__Exercise input__.
◇ ◇ ◇ ◇ ◇

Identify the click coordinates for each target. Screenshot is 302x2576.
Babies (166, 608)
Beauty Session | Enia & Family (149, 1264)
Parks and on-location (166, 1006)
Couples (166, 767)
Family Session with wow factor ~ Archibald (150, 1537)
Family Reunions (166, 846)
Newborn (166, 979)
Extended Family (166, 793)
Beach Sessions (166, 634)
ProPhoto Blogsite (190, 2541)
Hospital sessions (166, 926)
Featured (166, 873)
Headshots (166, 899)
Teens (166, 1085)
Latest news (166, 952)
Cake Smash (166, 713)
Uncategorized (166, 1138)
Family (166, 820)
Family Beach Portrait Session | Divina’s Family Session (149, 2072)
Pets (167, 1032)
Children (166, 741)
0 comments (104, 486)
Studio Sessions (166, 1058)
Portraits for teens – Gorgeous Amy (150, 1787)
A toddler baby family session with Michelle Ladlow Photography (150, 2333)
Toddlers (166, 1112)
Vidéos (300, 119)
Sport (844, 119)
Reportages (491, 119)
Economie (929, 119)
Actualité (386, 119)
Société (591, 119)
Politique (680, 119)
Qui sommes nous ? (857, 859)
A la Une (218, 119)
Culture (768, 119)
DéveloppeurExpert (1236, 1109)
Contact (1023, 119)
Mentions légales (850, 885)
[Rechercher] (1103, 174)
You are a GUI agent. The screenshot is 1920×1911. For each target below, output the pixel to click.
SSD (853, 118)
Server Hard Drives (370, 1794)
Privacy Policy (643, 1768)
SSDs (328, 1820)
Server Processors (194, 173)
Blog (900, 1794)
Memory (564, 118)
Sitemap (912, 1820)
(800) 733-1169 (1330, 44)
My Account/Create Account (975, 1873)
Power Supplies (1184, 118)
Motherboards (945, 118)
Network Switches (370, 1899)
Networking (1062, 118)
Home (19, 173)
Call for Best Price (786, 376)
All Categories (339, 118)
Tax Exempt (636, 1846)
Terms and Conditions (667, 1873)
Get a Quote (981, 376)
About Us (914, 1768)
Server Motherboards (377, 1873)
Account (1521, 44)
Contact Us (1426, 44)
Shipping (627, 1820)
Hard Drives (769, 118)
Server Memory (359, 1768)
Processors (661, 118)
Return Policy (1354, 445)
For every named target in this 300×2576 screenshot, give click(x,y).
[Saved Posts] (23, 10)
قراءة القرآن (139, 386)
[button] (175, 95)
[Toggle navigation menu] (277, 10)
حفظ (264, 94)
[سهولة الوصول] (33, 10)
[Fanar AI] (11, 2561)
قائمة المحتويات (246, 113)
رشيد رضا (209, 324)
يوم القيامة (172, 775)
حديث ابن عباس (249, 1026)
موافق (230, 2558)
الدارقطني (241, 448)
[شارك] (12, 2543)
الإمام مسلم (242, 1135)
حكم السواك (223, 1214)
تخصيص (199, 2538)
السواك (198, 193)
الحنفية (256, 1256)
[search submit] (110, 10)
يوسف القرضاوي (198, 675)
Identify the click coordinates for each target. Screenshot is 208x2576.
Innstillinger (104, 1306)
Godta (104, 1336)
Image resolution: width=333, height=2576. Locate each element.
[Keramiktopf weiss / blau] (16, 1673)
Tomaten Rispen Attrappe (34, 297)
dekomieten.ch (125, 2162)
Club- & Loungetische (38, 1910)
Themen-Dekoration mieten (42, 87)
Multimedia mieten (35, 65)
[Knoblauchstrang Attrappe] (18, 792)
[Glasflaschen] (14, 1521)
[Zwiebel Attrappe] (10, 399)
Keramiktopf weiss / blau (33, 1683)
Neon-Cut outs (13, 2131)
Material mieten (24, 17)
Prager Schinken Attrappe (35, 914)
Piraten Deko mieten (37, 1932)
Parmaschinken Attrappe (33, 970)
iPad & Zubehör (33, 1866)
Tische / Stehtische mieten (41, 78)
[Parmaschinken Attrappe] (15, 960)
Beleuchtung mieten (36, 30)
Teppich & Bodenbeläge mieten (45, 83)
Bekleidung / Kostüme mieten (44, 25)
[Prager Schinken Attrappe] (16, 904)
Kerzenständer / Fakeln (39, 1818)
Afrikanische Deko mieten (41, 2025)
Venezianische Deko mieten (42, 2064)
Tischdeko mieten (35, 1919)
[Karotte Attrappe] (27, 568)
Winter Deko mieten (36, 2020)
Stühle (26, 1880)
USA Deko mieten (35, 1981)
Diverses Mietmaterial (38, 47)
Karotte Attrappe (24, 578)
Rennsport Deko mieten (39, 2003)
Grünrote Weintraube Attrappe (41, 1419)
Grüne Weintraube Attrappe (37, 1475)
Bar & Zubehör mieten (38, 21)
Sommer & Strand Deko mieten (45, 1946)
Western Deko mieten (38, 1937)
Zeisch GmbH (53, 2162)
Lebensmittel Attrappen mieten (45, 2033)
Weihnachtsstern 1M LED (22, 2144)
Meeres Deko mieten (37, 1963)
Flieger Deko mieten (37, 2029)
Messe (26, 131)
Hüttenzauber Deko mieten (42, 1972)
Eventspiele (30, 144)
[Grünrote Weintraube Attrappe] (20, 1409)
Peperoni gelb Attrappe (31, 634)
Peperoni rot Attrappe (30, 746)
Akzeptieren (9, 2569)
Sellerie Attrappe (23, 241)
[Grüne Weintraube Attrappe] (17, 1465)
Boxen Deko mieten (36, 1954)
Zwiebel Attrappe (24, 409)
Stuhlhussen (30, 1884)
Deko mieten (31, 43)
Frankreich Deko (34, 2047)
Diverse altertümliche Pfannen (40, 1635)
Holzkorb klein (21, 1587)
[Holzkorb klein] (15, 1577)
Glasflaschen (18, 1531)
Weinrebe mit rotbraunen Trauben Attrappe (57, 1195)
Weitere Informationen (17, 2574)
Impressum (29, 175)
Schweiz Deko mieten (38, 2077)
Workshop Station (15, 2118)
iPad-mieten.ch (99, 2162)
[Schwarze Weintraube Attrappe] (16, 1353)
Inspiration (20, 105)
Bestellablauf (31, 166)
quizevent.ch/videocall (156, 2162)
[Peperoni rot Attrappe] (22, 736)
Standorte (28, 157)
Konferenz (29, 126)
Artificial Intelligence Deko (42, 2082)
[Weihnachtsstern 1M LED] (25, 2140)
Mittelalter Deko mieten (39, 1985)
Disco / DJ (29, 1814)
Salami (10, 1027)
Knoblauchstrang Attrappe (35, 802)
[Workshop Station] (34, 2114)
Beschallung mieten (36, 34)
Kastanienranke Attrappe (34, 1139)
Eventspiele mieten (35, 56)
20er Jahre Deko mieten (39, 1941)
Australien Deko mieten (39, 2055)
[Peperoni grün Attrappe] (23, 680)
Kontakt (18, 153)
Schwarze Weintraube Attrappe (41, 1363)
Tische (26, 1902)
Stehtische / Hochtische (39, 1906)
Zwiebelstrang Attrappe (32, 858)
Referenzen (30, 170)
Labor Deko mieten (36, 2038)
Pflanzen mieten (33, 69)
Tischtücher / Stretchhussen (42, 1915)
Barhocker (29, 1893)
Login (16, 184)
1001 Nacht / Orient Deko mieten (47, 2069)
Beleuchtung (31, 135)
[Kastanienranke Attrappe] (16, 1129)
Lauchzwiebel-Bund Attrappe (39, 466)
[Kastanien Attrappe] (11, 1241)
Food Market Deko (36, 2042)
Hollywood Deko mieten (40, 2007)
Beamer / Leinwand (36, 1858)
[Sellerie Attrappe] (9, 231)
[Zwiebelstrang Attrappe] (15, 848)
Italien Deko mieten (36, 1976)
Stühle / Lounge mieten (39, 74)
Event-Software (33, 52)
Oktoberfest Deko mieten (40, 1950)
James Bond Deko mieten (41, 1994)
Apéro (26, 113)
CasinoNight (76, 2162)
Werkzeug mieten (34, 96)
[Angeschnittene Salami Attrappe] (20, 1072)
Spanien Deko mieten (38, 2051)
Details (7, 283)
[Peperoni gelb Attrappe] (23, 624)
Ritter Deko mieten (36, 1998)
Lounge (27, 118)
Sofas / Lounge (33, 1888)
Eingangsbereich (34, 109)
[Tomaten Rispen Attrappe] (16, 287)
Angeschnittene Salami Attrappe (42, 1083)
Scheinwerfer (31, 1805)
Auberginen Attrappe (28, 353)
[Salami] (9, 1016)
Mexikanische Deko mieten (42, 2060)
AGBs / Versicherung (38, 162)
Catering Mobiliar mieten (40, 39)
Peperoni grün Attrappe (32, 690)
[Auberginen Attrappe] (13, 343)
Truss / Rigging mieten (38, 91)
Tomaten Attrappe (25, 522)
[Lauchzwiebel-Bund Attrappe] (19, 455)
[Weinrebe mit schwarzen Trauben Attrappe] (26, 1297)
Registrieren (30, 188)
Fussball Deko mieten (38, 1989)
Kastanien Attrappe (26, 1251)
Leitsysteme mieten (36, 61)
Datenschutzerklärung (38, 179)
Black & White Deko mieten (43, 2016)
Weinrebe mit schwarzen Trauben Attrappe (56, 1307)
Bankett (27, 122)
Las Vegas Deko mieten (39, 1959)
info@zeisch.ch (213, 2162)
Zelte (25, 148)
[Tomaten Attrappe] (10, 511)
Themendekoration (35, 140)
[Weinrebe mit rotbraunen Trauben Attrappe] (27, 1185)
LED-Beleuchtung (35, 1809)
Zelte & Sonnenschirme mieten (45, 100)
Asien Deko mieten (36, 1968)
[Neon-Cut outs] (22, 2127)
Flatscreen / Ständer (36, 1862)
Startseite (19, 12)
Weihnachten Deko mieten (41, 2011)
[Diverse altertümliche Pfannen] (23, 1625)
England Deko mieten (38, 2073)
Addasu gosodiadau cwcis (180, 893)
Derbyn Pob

◇ ◇ ◇ ◇ ◇

__Assignment__. From the records above, copy each line where the word "Beach" can be found.

__Result of this task__.
Beach Sessions (166, 634)
Family Beach Portrait Session | Divina’s Family Session (149, 2072)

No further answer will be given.